DATASET EXCERPTS:
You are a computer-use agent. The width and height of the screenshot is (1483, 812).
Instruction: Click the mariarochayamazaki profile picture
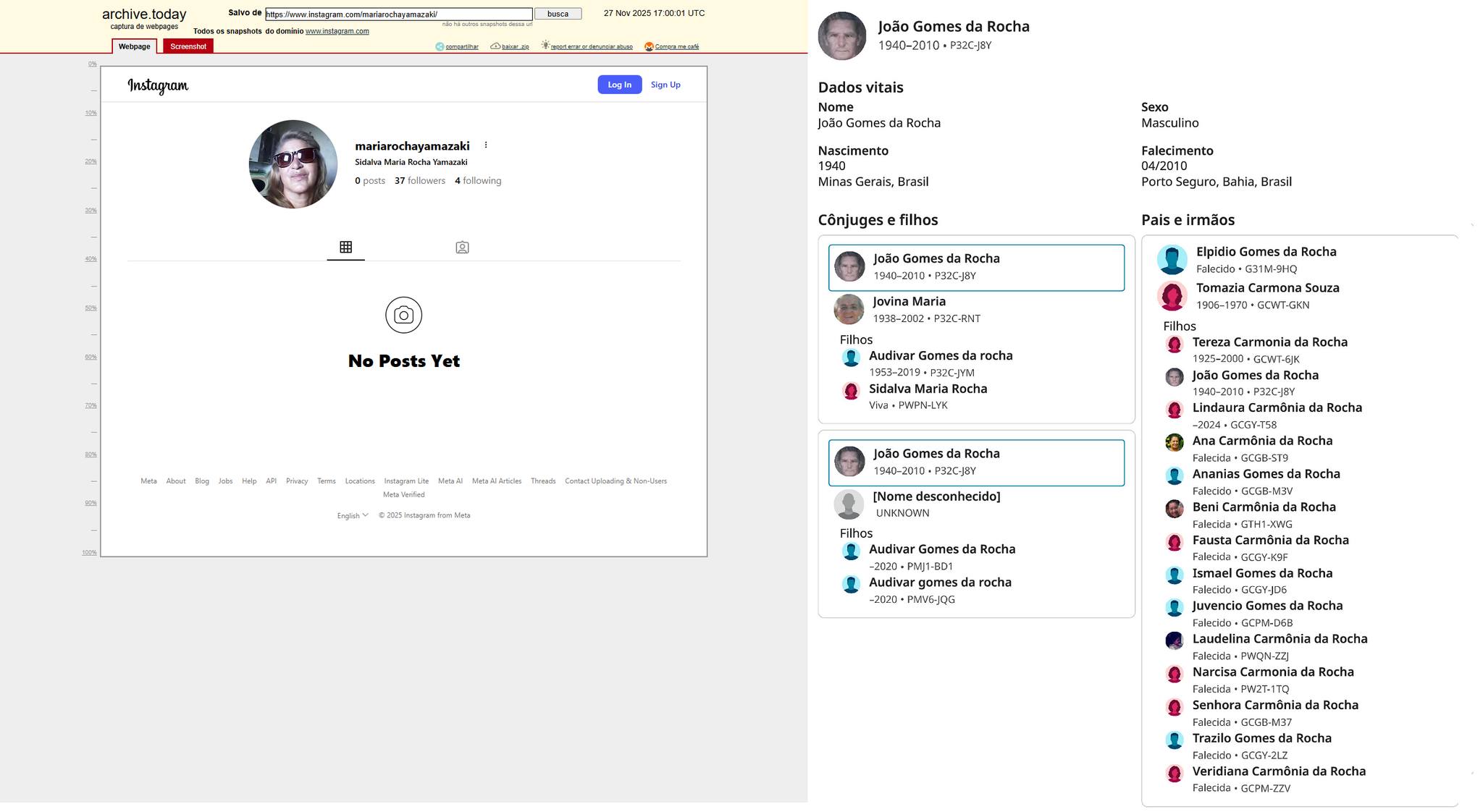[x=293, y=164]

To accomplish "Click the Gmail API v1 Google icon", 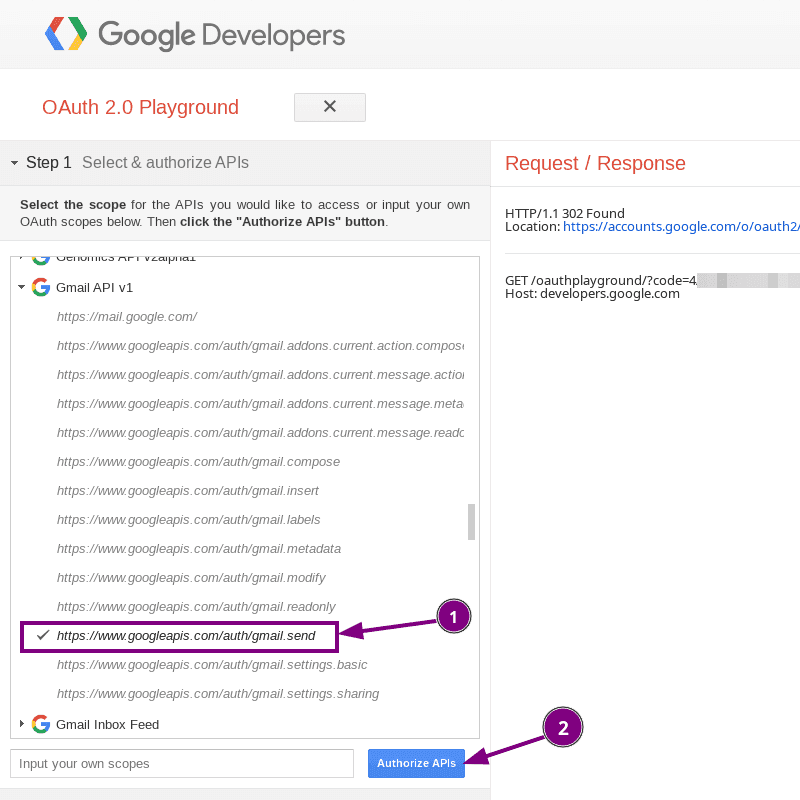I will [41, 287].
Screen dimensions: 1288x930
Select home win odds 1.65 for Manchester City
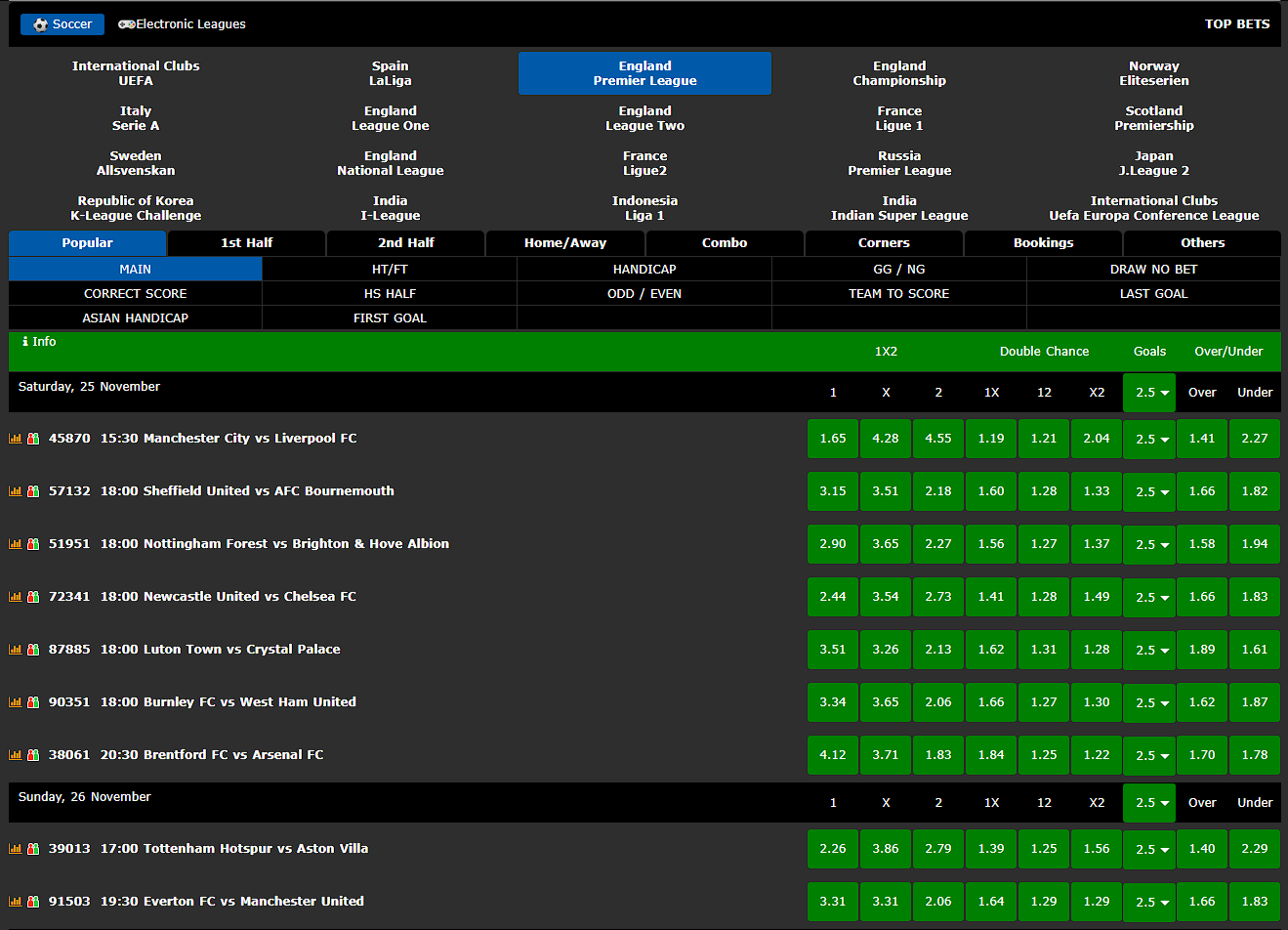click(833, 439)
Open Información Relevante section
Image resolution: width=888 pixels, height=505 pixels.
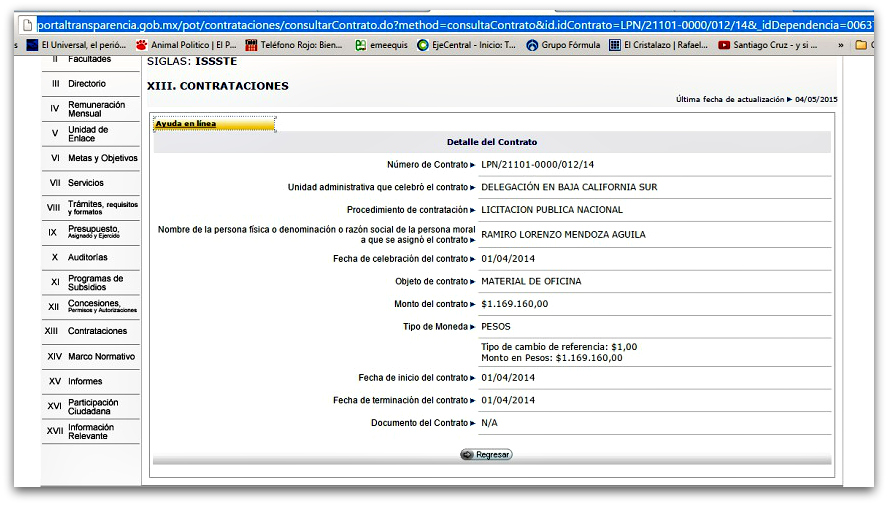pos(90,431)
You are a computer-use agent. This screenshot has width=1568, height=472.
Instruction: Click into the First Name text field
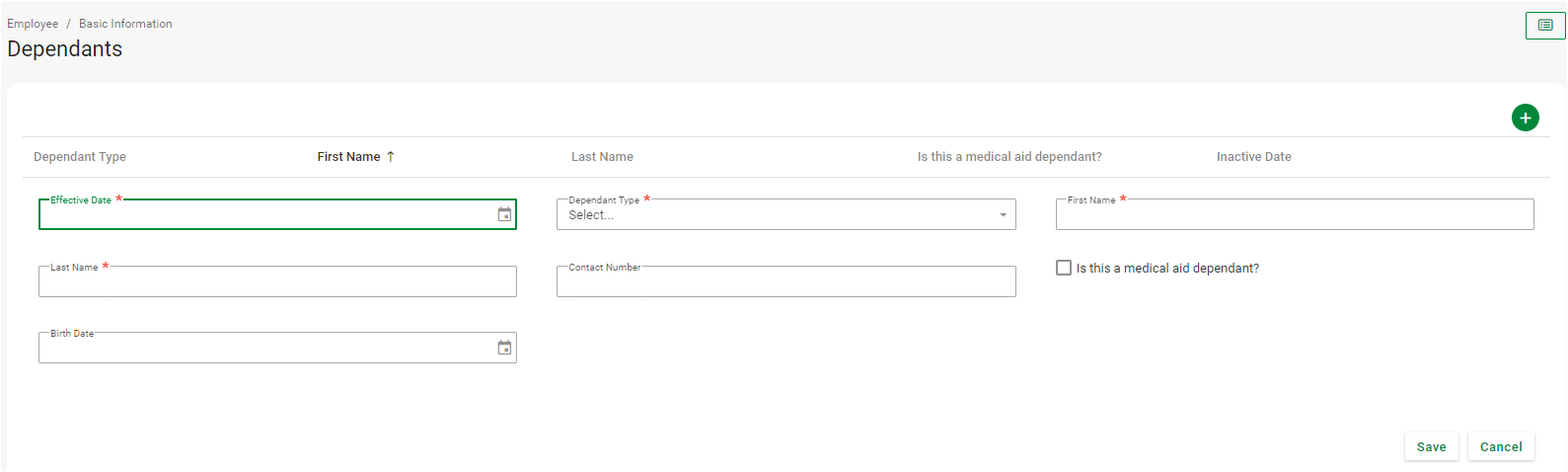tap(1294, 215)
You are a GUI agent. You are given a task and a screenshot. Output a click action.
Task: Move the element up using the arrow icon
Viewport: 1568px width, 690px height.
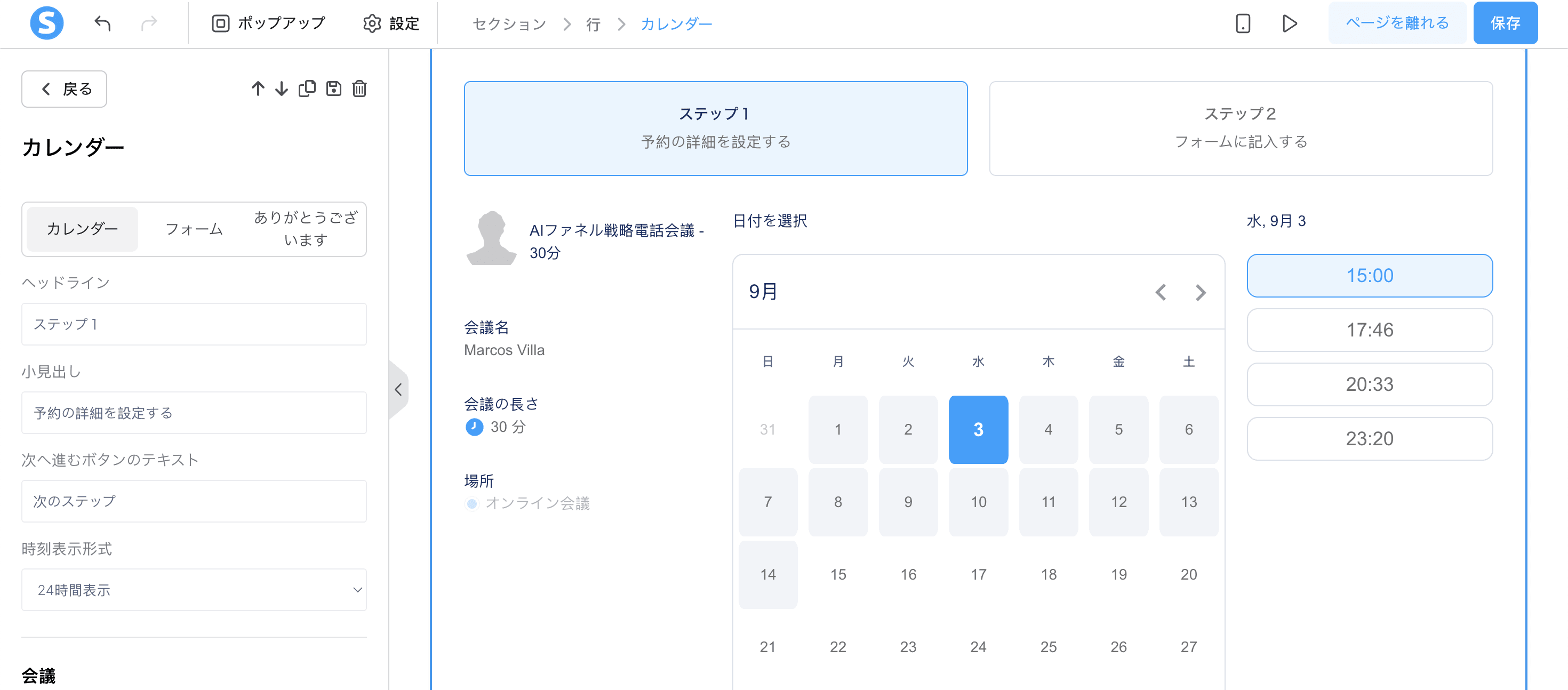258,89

TASK DETAILS: Return every line of the listing above that contains the string "screenshot". Case counts.

SOLUTION TO THIS PROBLEM:
You are a computer-use agent. The width and height of the screenshot is (1483, 812).
You are a computer-use agent. This screenshot has width=1568, height=472.
You are a GUI agent. You are given a task and a screenshot. Output a click action.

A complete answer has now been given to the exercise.